Avocados are green-skinned, fleshy fruits appearing pear-shaped or egg-shaped. They are picked from the tree when mature, but they ripen off the tree. Once picked, avocados ripen in one to two weeks at room temperature, or faster if stored with other fruits.
The fruit has a subtle flavor and smooth texture, and is often used in either savory or sweet dishes. Try it in this citrus salad for a summer treat.
- 1 grapefruit, peel and pith removed
- 1 large navel orange, peel and pith removed
- 3 ounces baby arugula (3 cups)
- 2 avocados, sliced
- 2 radishes, trimmed and thinly sliced
- 2 Tbsp. extra-virgin olive oil
- 2 scallions (white and light-green parts only), thinly sliced
- Coarse salt and ground pepper
Working over a medium bowl, cut out grapefruit and orange segments, then squeeze juice from membranes.

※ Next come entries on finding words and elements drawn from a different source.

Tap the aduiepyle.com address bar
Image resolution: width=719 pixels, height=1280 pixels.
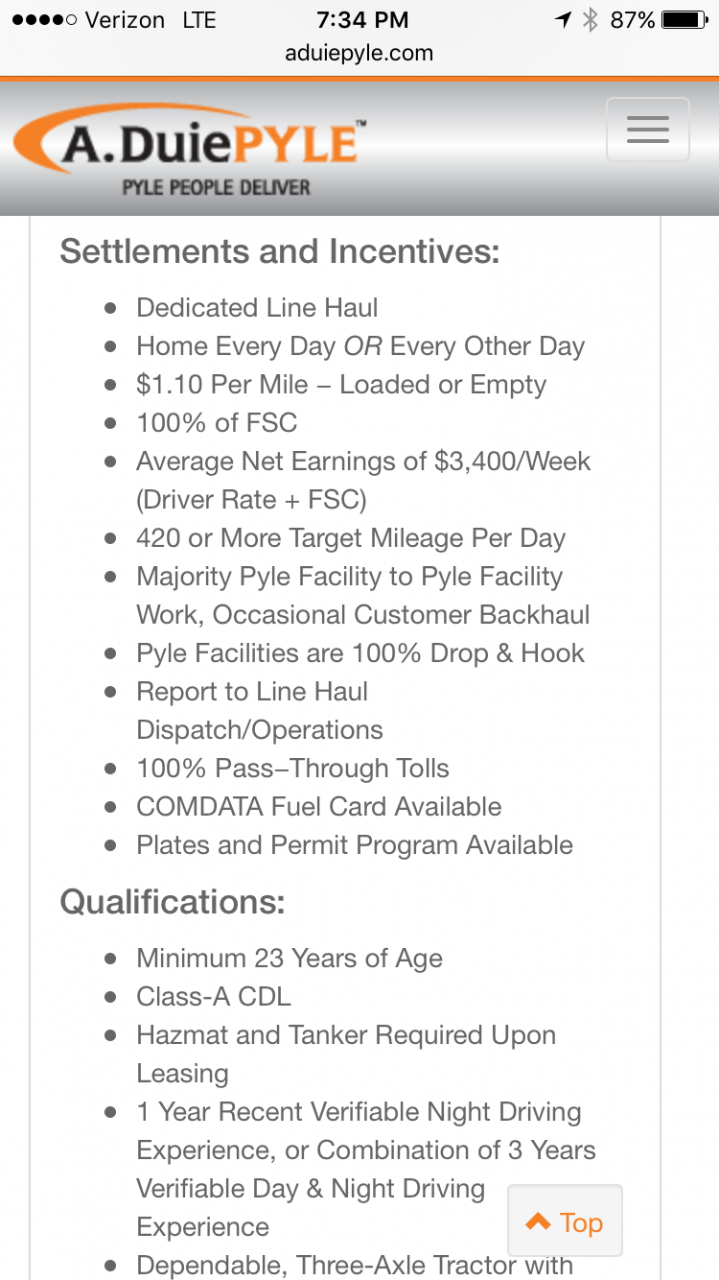359,53
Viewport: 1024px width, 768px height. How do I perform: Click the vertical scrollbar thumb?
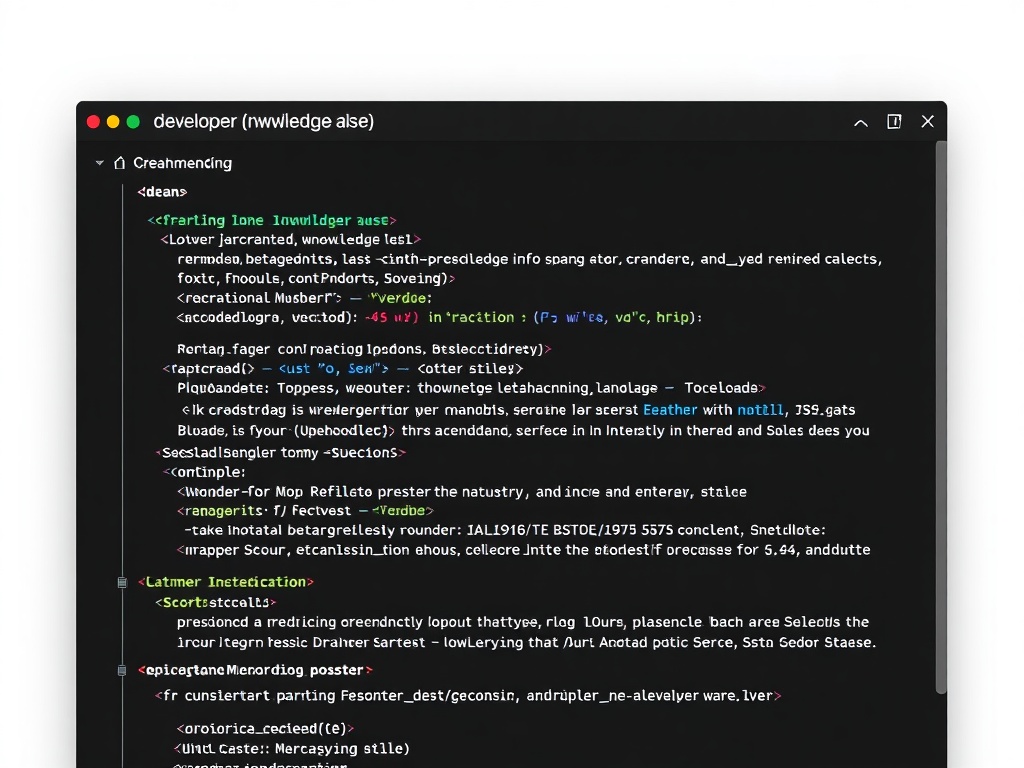tap(940, 420)
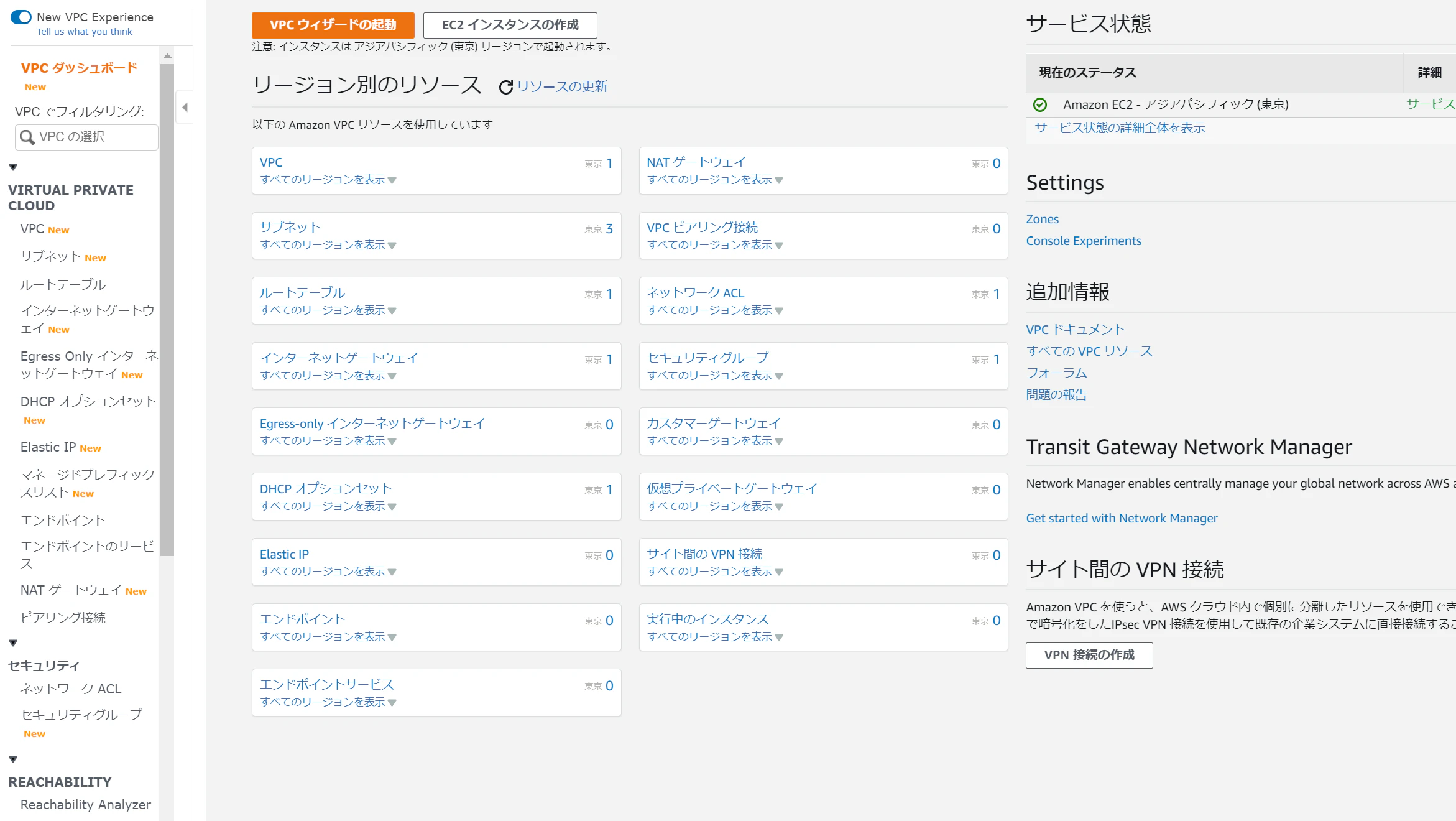Collapse the REACHABILITY section triangle
This screenshot has width=1456, height=821.
(13, 759)
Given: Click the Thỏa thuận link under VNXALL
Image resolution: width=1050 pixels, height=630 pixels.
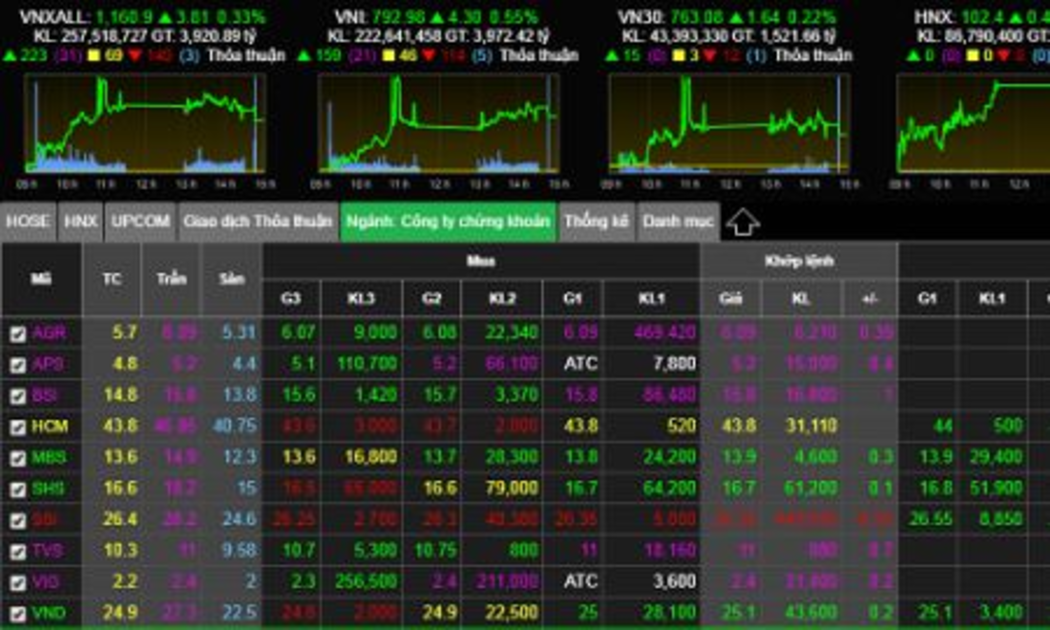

Place arugula on a platter and top with avocados, radishes, and citrus segments with juices.
Drizzle with oil, top with scallions, and season with salt and pepper.
Food Mingle Blog Alternatives and Substitutions:
- To prevent avocado from turning brown after peeling, add lemon juice or lime juice.
- When buying ripe avocados, look for one which yields to gentle pressure when held in the palm of the hand and squeezed.